AP Stats: DAT‑1 (EU), DAT‑1.G (LO)

## Video transcript

- [Narrator] In other videos, we've done linear regressions by hand, but we mentioned that most regressions are actually done using some
type of computer or calculator. And so what we're going
to do in this video, is look at an example of
the output that we might see from a computer, and to
not be intimidated by it, and to see how it gives us the equation for the regression line, and some of the other data it gives us. So here it tells us,
Cheryl Dixon is interested to see if students who
consume more caffeine tend to study more as well. She randomly selects 20
students at her school, and records their caffeine
intake in milligrams and the number of hours spent studying.
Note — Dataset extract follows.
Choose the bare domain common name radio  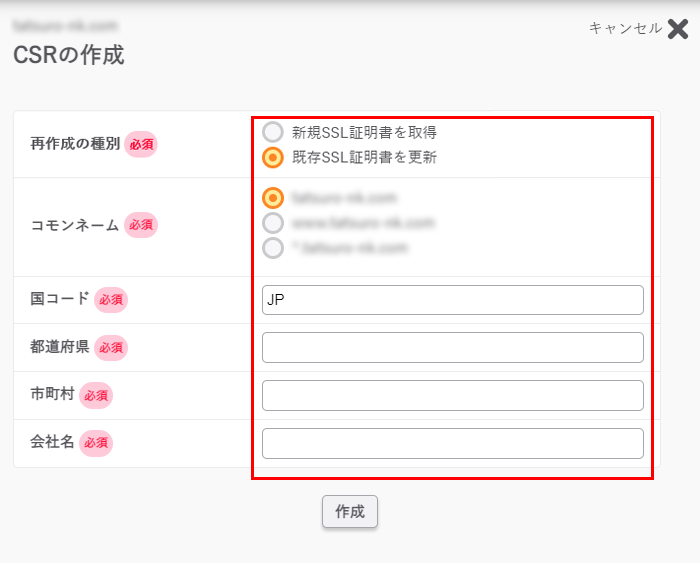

A scatterplot of the data
showed a linear relationship. This is a computer output
from a least-squares regression analysis on the data. So we have these things
called the predictors, coefficient, and then we
have these other things, standard error of coefficient, T and P, and then all of these things down here, how do we make sense of this in order to come up with an equation for our linear regression? So let's just get
straight on our variables. Let's just say that we say that Y is the thing that we're trying to predict, so this is the hours spent studying, hours studying. And then let's say X is what we think explains the hours studying, or is one of the things that
explains the hours studying, and this is the amount
of caffeine ingested, so this is caffeine consumed in milligrams. And so, our regression
line would have the form Y hat, this tells us that
this is a linear regression, it's trying to estimate the
actual Y values for given Xs, is going to be equal to, MX plus B. Now how do we figure out what M and B are, based on this computer output? So when you look at this table here, this first column says predictor, and it says constant, and it has caffeine. And so all this is saying is, when you're trying to predict
the number of hours studying, when you're trying to predict Y, there's essentially two inputs there. There is the constant value,
and there is your variable, in this case caffeine, that
you are using to predict the amount that you study. And so this tells you
the coefficients on each. The coefficient on a
constant is the constant. You could view this as the coefficient on the
X to the zeroth term. And so the coefficient on the constant, that is the constant, two point five four four. And then, the coefficient on the caffeine, well, we just said that X
is the caffeine consumed, so this is that coefficient, zero point one six four. So just like that, we actually have the equation for the regression line, that is why these computer
things are useful. So, we can just write it out, Y hat is equal to zero point one six four X plus two point five four four, two point five four four. So that's the regression line, what is this other
information they give us? Well, I won't give you a
very satisfying answer, because all of this is actually useful for inferential statistics. To think about things like, well, what is the probability
that this is chance that we got something to fit this well? So this right over here is the R squared, and if you wanted to
figure out the R from this, you would just take the square root here, we could say that R is going
to be equal to the square root of zero point six zero zero three two, depending on how much precision you have. But you might say, well how do we know if R is the positive square
root, or the negative square root of that, R
can take on values between negative one and positive one. And the answer is, you would
look at the slope here. We have a positive slope,
which tells us that R is going to be positive. If we had a negative slope, then R, then we would take the
negative square root. Now this right here is
the adjusted R squared, and we really don't have
to worry about it too much when we're thinking about
just bivariate data, we're talking about
caffeine and hours studying in this case. If we started to have more variables that tried to explain the hours studying, then we would care about
adjusted R squared, but we're not gonna do that just yet. Last but not least, this S variable. This is the standard
deviation of the residuals, which we study in other videos. And why is that useful? Well that's a measure of
how well the regression line fits the data, it's a
measure of, we could say, the typical error. So big takeaway, computers are useful, they'll give you a lot of data, and the key thing is how
do you pick out the things that you actually need, because
if you know how to do it, it can be quite straightforward.